Carried out by our Guna Research Officer and University of Panama student, Leyson Navarro, who visited 11 fishing communities throughout the 370+ km length of the Comarca. Leyson interviewed 112 artisanal fishers about their fishing habits, key species captured, perceptions of the fisheries and changes in local fish populations, and conservation mechanisms such as Marine Protected Areas and gear limits.

Fishers interviewed highlighted significant changes in fish populations over time- with fewer total fish and smaller individuals being caught now compared to decades prior. Some species that were once fairly common, such as tarpon and even sawfish, have not been seen since the 1980s.

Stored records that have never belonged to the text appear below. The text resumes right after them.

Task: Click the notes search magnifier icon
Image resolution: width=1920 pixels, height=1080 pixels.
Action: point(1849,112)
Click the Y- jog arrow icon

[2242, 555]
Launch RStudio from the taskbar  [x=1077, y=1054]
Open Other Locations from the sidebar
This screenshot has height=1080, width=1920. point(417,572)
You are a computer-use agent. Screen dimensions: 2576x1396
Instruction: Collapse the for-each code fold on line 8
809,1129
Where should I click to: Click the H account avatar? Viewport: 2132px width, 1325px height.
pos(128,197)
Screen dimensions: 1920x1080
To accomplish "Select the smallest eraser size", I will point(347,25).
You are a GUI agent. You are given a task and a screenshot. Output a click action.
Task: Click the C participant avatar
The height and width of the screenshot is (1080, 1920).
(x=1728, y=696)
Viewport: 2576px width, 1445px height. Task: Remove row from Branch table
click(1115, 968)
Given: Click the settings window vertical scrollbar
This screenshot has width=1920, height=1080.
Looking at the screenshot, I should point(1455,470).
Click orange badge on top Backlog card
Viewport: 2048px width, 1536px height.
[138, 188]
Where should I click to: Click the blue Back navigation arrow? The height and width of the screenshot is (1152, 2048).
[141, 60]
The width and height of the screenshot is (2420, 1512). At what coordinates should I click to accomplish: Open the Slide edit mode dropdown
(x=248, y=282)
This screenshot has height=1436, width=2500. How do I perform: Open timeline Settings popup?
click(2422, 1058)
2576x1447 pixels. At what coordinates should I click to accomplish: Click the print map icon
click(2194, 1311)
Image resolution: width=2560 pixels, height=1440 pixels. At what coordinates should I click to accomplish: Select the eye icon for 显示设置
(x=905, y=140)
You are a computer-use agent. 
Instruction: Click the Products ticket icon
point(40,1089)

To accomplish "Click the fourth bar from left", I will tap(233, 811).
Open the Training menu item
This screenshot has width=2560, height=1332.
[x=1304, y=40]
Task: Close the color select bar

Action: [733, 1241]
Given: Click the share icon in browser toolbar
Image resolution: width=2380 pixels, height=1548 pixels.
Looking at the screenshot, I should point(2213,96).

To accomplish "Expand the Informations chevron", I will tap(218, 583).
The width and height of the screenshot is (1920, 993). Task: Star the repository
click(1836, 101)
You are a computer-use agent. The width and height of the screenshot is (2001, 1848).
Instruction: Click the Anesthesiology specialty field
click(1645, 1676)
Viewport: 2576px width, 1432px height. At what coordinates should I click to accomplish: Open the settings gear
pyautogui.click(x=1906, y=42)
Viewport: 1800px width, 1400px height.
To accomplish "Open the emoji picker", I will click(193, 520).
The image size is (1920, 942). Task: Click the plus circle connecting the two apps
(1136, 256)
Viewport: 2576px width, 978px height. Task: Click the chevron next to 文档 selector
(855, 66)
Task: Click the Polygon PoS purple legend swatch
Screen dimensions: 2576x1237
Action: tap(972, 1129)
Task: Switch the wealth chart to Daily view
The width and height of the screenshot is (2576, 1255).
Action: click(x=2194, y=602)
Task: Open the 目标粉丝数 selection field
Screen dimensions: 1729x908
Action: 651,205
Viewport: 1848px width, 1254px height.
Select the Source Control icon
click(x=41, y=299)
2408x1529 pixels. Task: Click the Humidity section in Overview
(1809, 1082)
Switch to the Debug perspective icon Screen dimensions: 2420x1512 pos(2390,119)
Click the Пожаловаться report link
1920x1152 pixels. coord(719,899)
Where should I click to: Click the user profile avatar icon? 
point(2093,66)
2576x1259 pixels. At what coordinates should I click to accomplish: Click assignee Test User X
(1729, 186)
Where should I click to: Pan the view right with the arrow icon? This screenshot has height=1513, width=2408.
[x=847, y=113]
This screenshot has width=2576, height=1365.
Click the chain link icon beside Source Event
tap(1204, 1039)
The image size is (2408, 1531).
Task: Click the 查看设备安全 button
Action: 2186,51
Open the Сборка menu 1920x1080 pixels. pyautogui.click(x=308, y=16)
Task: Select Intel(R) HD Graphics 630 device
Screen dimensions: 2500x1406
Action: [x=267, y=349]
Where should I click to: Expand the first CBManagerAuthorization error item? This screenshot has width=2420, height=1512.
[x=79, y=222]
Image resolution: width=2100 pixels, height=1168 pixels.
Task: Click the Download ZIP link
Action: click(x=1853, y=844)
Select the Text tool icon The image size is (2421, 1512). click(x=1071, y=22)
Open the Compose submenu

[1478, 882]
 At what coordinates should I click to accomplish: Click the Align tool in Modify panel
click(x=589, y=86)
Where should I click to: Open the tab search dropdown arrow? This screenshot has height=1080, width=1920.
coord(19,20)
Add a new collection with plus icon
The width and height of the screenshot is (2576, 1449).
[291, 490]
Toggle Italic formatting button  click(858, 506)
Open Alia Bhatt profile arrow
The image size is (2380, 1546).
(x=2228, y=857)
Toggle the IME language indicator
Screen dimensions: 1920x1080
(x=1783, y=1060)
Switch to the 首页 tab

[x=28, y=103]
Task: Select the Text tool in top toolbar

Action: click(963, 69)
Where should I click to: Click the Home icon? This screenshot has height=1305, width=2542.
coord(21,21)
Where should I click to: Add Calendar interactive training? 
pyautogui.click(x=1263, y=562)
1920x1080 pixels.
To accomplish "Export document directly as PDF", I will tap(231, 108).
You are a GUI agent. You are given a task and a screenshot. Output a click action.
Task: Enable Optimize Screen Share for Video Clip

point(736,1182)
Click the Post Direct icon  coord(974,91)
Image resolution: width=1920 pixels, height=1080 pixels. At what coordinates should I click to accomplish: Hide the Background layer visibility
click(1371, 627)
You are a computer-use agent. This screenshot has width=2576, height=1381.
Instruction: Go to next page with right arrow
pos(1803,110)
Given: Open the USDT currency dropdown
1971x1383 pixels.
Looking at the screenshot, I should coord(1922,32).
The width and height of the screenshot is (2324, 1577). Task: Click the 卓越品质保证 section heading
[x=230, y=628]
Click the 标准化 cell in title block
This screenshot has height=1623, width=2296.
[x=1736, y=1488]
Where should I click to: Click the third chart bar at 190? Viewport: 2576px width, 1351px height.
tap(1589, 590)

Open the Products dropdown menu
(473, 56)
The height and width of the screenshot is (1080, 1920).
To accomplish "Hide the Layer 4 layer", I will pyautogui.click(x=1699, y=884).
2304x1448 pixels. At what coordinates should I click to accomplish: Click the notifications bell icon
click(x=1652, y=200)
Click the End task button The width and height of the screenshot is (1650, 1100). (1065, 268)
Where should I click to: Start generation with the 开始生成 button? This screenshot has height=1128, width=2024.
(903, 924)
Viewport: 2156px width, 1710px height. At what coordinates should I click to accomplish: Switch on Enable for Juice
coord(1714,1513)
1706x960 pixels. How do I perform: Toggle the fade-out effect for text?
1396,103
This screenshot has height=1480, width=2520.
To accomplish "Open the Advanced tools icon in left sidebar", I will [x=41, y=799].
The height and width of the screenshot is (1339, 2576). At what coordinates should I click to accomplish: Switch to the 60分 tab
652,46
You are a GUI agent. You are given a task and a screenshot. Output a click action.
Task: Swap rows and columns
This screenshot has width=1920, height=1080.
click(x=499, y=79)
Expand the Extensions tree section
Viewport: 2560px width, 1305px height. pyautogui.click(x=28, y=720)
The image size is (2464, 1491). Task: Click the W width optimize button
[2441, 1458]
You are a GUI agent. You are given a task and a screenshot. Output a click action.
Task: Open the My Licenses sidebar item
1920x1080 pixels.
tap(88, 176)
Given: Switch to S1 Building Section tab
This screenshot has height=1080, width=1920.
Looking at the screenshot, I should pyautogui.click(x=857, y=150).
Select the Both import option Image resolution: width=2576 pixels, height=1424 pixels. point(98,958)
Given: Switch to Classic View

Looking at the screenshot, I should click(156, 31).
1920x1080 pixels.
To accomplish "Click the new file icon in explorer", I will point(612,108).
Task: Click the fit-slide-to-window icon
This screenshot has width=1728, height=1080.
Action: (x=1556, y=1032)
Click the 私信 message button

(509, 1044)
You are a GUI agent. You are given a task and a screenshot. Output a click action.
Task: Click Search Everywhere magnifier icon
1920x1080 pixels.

This has supported the data we have gathered through our monitoring- with few big fish species observed overall, especially in sites close to human communities. Over 75% of the fishers interviewed said that fishing was their only source of income, and they supported an average of five dependents. While most fishers fish to feed their families, those living closer to tourist hotspots are driven to use unsustainable gear types such as nets to better supply the visitors’ burgeoning demand for seafood.

Though the majority of individuals were in favor of limiting or banning the use of nets, they were not in favor of creating protected areas or closing areas to fishing. Unfortunately, the only way to bring back the fish and its concomitant fishery is to reduce fishing effort. Insights derived from the fisher interviews will underpin meetings to be held with the newly elected local leadership as they define novel strategies to move fisheries towards sustainability and secure food security in the Comarca.